:: THE RECORDS ::

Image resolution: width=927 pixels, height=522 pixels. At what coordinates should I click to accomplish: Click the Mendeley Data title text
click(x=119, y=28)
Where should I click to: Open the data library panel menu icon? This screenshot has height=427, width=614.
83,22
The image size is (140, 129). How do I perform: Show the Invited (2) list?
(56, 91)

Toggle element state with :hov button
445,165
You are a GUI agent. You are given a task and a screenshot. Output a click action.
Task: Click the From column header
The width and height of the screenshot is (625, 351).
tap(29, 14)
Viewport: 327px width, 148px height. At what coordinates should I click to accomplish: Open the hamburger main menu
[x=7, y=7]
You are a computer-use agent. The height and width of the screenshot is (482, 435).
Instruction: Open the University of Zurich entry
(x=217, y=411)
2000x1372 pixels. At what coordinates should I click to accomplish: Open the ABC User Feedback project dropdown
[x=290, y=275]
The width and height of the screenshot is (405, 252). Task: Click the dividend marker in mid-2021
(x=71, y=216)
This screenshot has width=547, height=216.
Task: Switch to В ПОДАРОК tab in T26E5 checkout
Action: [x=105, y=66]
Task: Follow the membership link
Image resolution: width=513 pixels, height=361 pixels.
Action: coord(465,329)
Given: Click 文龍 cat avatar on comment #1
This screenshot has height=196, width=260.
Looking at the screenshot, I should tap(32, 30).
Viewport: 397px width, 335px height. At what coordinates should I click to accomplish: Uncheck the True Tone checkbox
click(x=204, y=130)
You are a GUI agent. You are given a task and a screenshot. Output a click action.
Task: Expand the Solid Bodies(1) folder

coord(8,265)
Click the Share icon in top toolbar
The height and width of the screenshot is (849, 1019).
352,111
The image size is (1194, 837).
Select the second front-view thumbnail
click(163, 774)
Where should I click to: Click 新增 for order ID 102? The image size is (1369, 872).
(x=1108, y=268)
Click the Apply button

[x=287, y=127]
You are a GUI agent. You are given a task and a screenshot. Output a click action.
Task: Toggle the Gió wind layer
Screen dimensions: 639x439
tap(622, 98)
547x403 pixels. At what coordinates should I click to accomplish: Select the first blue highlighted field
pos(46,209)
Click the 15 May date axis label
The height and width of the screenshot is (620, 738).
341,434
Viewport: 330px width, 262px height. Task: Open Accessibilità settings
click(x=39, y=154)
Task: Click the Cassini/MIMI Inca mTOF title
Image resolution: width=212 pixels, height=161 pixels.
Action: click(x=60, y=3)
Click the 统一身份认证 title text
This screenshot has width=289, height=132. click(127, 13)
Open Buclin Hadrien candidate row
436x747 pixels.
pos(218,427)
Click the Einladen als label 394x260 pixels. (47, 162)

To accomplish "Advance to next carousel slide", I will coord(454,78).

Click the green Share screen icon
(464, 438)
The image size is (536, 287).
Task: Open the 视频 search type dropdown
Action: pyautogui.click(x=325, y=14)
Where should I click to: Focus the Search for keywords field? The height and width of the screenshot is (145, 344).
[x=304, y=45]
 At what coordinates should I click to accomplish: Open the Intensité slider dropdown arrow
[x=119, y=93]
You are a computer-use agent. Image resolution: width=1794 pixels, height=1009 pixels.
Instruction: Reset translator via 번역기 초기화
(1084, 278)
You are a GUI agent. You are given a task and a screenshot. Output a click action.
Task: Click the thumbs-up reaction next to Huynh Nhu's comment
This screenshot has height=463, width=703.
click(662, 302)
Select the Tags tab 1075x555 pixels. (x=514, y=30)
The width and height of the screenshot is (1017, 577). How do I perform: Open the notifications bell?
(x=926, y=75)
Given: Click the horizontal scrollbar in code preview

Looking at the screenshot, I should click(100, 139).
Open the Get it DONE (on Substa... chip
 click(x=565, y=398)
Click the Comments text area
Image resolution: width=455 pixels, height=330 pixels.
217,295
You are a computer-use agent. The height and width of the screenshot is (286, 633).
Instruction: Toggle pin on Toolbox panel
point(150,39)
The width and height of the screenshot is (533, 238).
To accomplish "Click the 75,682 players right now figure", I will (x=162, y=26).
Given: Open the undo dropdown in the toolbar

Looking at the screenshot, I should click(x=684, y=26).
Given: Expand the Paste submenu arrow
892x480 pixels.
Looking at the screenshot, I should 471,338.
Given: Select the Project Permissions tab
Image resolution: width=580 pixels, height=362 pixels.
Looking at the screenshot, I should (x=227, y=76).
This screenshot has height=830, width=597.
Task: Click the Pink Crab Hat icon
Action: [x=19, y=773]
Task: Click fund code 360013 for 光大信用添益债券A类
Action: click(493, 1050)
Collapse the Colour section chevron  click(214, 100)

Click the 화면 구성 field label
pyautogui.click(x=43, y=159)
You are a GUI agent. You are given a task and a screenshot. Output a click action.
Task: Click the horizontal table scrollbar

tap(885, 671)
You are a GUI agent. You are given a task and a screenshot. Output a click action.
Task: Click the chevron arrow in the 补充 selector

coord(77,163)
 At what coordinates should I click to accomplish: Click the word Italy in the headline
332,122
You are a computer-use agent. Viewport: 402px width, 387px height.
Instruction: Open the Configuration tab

:::

- _YOUR TASK_: Please retype all of the records above exactly, line for line, without changing anything.

- _SOLUTION FOR THIS TASK_:
Image resolution: width=927 pixels, height=522 pixels. At what coordinates should I click to accomplish: Click the Mendeley Data title text
click(x=119, y=28)
Where should I click to: Open the data library panel menu icon? This screenshot has height=427, width=614.
83,22
The image size is (140, 129). How do I perform: Show the Invited (2) list?
(56, 91)

Toggle element state with :hov button
445,165
You are a GUI agent. You are given a task and a screenshot. Output a click action.
Task: Click the From column header
The width and height of the screenshot is (625, 351).
tap(29, 14)
Viewport: 327px width, 148px height. At what coordinates should I click to accomplish: Open the hamburger main menu
[x=7, y=7]
You are a computer-use agent. The height and width of the screenshot is (482, 435).
Instruction: Open the University of Zurich entry
(x=217, y=411)
2000x1372 pixels. At what coordinates should I click to accomplish: Open the ABC User Feedback project dropdown
[x=290, y=275]
The width and height of the screenshot is (405, 252). Task: Click the dividend marker in mid-2021
(x=71, y=216)
This screenshot has width=547, height=216.
Task: Switch to В ПОДАРОК tab in T26E5 checkout
Action: [x=105, y=66]
Task: Follow the membership link
Image resolution: width=513 pixels, height=361 pixels.
Action: coord(465,329)
Given: Click 文龍 cat avatar on comment #1
This screenshot has height=196, width=260.
Looking at the screenshot, I should tap(32, 30).
Viewport: 397px width, 335px height. At what coordinates should I click to accomplish: Uncheck the True Tone checkbox
click(x=204, y=130)
You are a GUI agent. You are given a task and a screenshot. Output a click action.
Task: Expand the Solid Bodies(1) folder

coord(8,265)
Click the Share icon in top toolbar
The height and width of the screenshot is (849, 1019).
352,111
The image size is (1194, 837).
Select the second front-view thumbnail
click(163, 774)
Where should I click to: Click 新增 for order ID 102? The image size is (1369, 872).
(x=1108, y=268)
Click the Apply button

[x=287, y=127]
You are a GUI agent. You are given a task and a screenshot. Output a click action.
Task: Toggle the Gió wind layer
Screen dimensions: 639x439
tap(622, 98)
547x403 pixels. At what coordinates should I click to accomplish: Select the first blue highlighted field
pos(46,209)
Click the 15 May date axis label
The height and width of the screenshot is (620, 738).
341,434
Viewport: 330px width, 262px height. Task: Open Accessibilità settings
click(x=39, y=154)
Task: Click the Cassini/MIMI Inca mTOF title
Image resolution: width=212 pixels, height=161 pixels.
Action: click(x=60, y=3)
Click the 统一身份认证 title text
This screenshot has width=289, height=132. click(127, 13)
Open Buclin Hadrien candidate row
436x747 pixels.
pos(218,427)
Click the Einladen als label 394x260 pixels. (47, 162)

To accomplish "Advance to next carousel slide", I will coord(454,78).

Click the green Share screen icon
(464, 438)
The image size is (536, 287).
Task: Open the 视频 search type dropdown
Action: pyautogui.click(x=325, y=14)
Where should I click to: Focus the Search for keywords field? The height and width of the screenshot is (145, 344).
[x=304, y=45]
 At what coordinates should I click to accomplish: Open the Intensité slider dropdown arrow
[x=119, y=93]
You are a computer-use agent. Image resolution: width=1794 pixels, height=1009 pixels.
Instruction: Reset translator via 번역기 초기화
(1084, 278)
You are a GUI agent. You are given a task and a screenshot. Output a click action.
Task: Click the thumbs-up reaction next to Huynh Nhu's comment
This screenshot has height=463, width=703.
click(662, 302)
Select the Tags tab 1075x555 pixels. (x=514, y=30)
The width and height of the screenshot is (1017, 577). How do I perform: Open the notifications bell?
(x=926, y=75)
Given: Click the horizontal scrollbar in code preview

Looking at the screenshot, I should click(100, 139).
Open the Get it DONE (on Substa... chip
 click(x=565, y=398)
Click the Comments text area
Image resolution: width=455 pixels, height=330 pixels.
217,295
You are a computer-use agent. The height and width of the screenshot is (286, 633).
Instruction: Toggle pin on Toolbox panel
point(150,39)
The width and height of the screenshot is (533, 238).
To accomplish "Click the 75,682 players right now figure", I will (x=162, y=26).
Given: Open the undo dropdown in the toolbar

Looking at the screenshot, I should click(x=684, y=26).
Given: Expand the Paste submenu arrow
892x480 pixels.
Looking at the screenshot, I should 471,338.
Given: Select the Project Permissions tab
Image resolution: width=580 pixels, height=362 pixels.
Looking at the screenshot, I should (x=227, y=76).
This screenshot has height=830, width=597.
Task: Click the Pink Crab Hat icon
Action: [x=19, y=773]
Task: Click fund code 360013 for 光大信用添益债券A类
Action: click(493, 1050)
Collapse the Colour section chevron  click(214, 100)

Click the 화면 구성 field label
pyautogui.click(x=43, y=159)
You are a GUI agent. You are given a task and a screenshot. Output a click action.
Task: Click the horizontal table scrollbar

tap(885, 671)
You are a GUI agent. You are given a task and a screenshot. Output a click action.
Task: Click the chevron arrow in the 补充 selector

coord(77,163)
 At what coordinates should I click to accomplish: Click the word Italy in the headline
332,122
You are a computer-use agent. Viewport: 402px width, 387px height.
Instruction: Open the Configuration tab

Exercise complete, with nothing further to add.